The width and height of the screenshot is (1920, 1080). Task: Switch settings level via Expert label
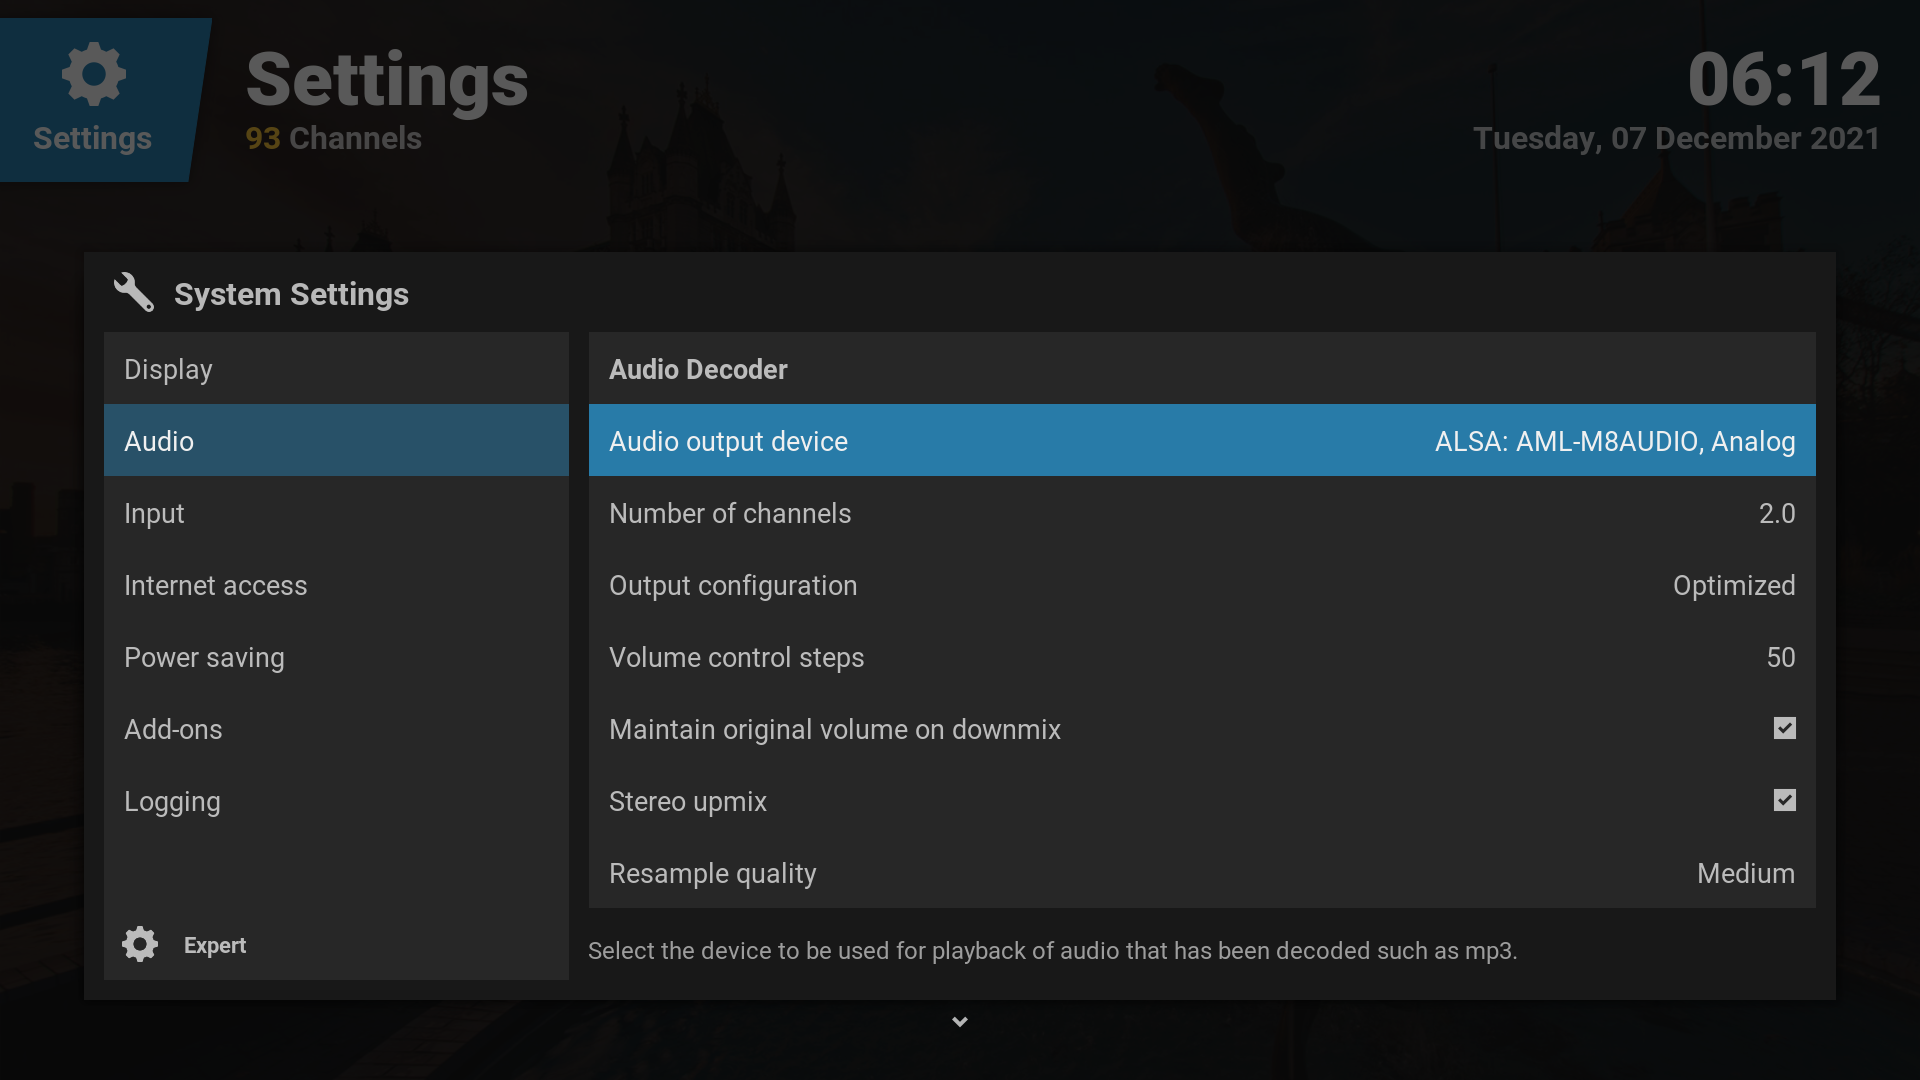tap(215, 945)
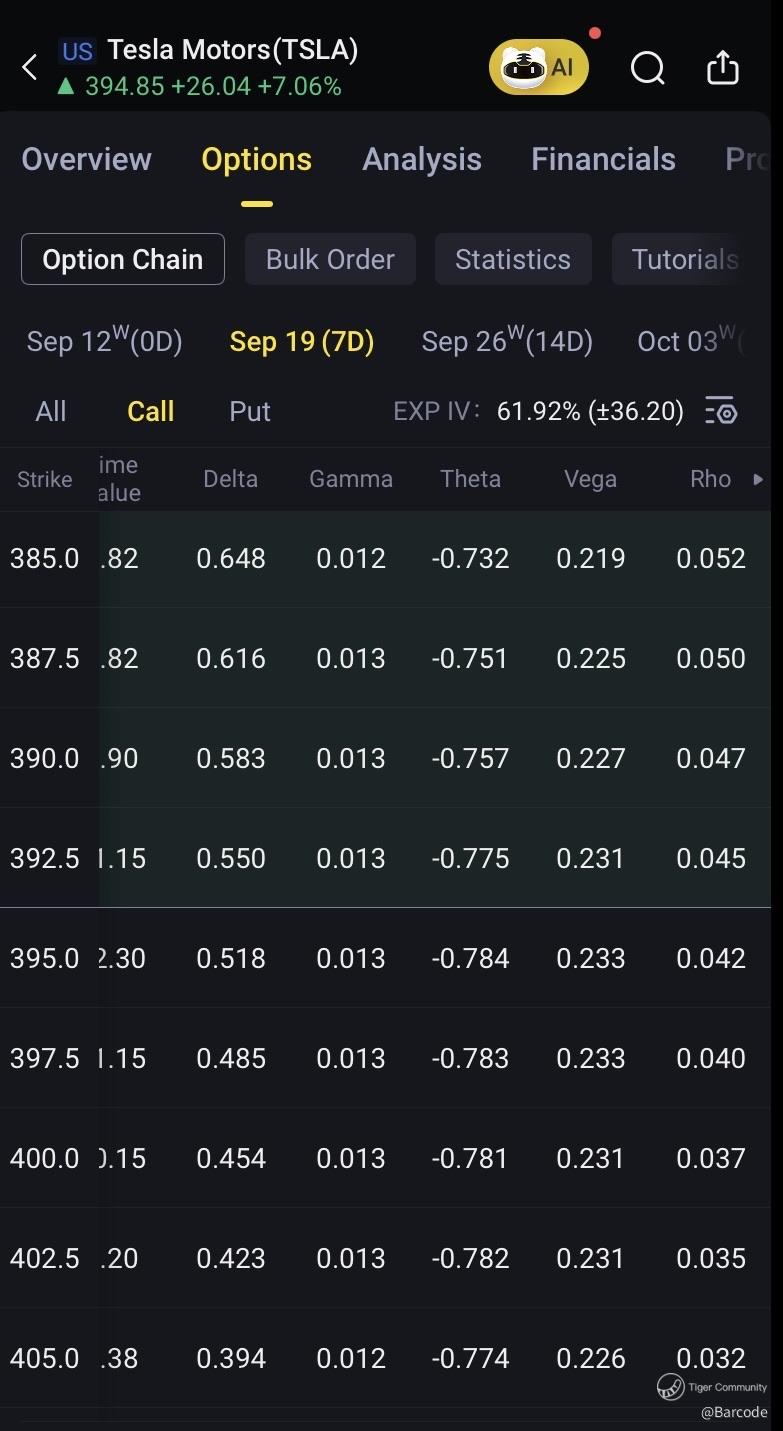
Task: Open option chain display settings icon
Action: pos(721,411)
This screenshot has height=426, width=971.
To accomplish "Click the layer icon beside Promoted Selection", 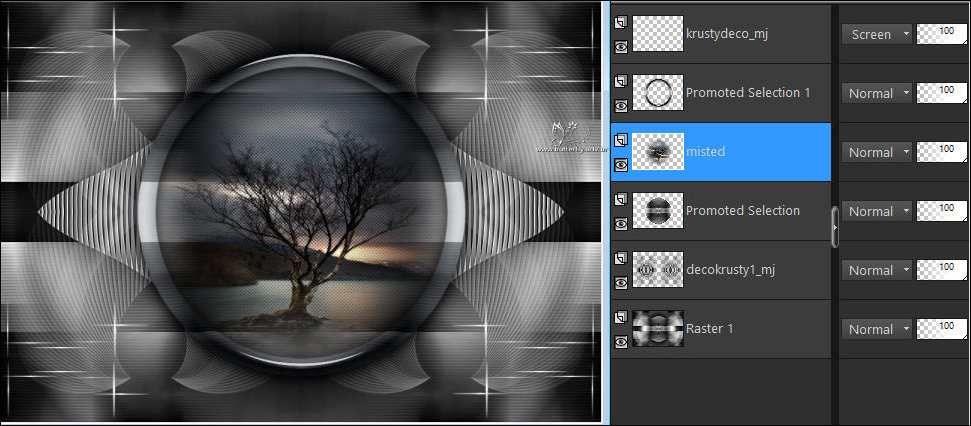I will 620,199.
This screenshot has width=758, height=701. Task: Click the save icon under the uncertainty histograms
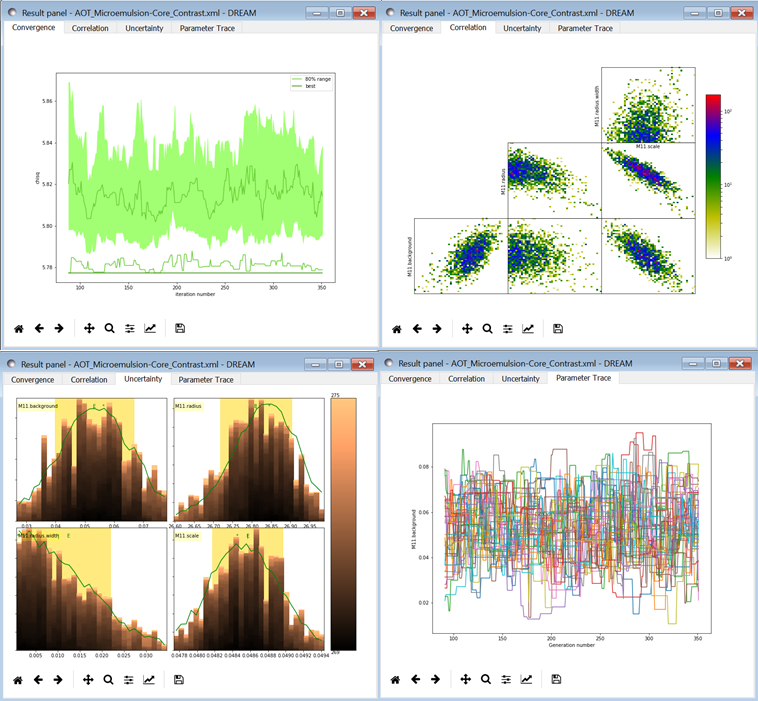click(x=179, y=679)
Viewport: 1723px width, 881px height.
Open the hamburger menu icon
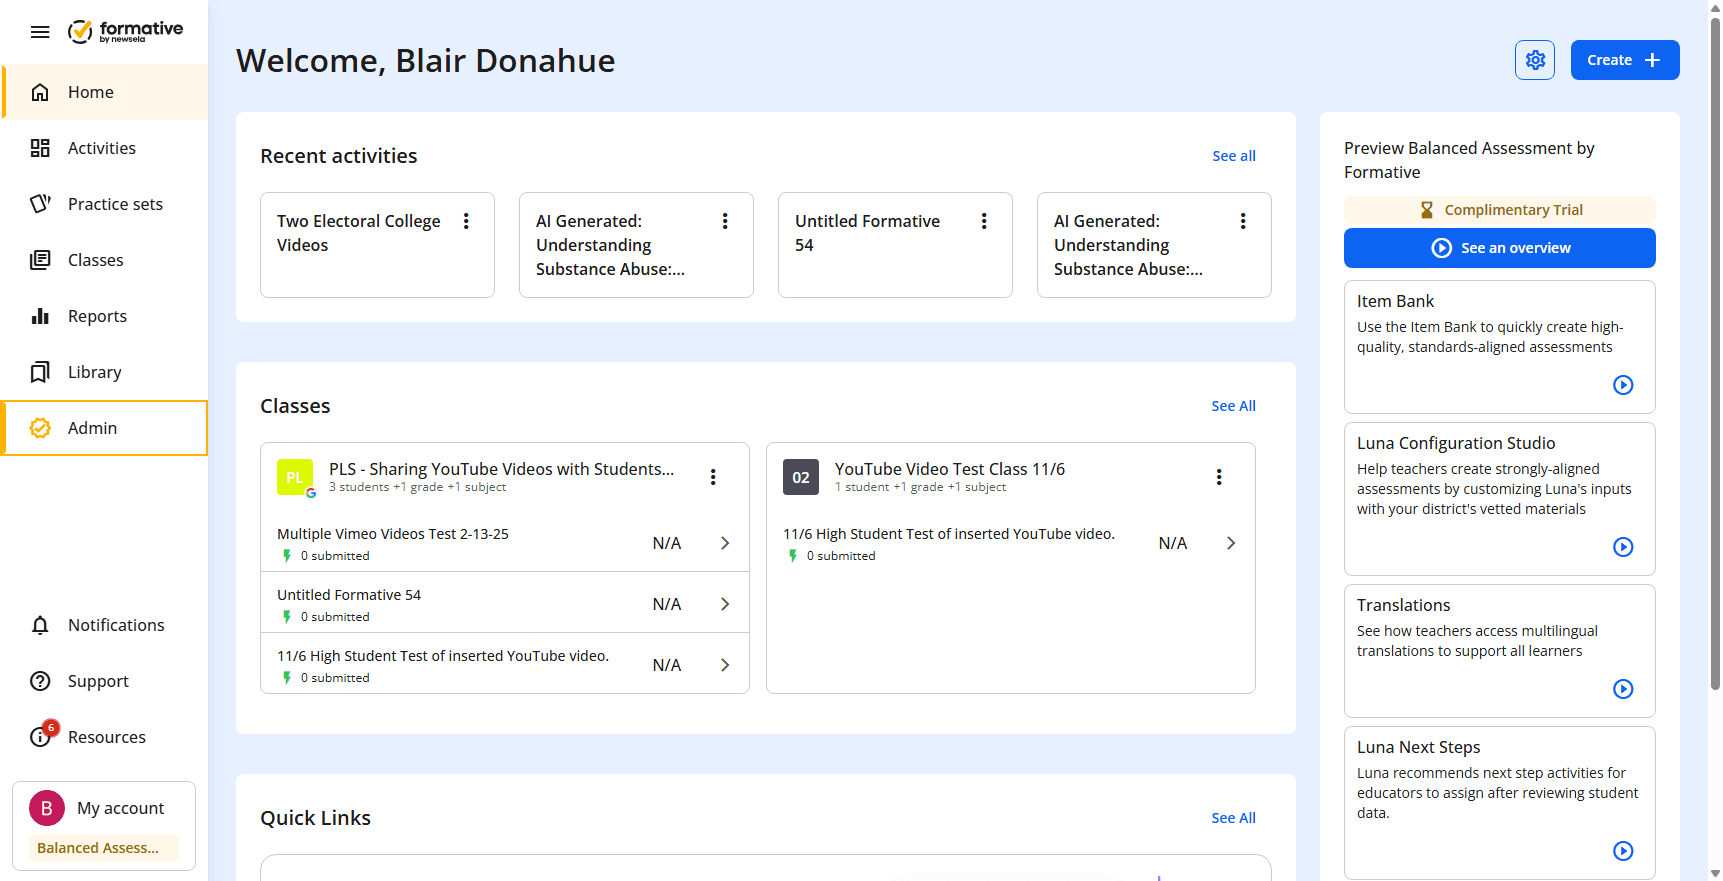(40, 32)
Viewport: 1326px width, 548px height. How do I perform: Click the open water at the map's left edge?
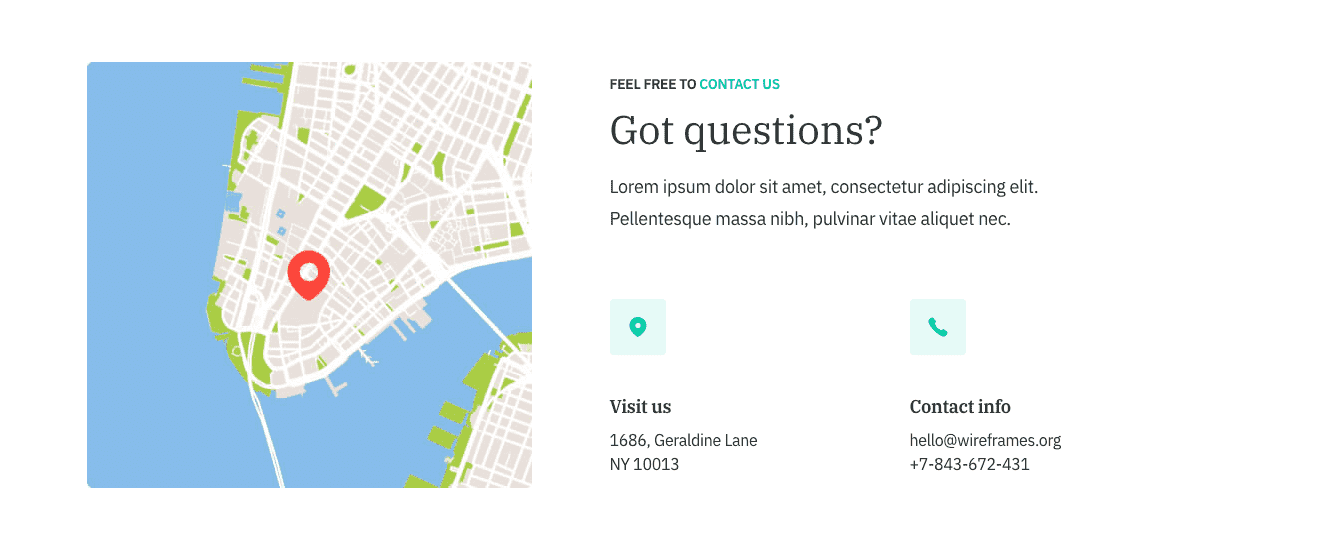click(x=140, y=300)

# # # # # # #

[Exercise requirements] Reproduce the lines from the one holding "Viewport: 1723px width, 881px height." through the end of the entries above exactly, keeping both ends and dropping every picture.

[Response below]
Viewport: 1723px width, 881px height.
Open the hamburger menu icon
(40, 32)
Viewport: 1326px width, 548px height. How do I perform: Click the open water at the map's left edge?
click(x=140, y=300)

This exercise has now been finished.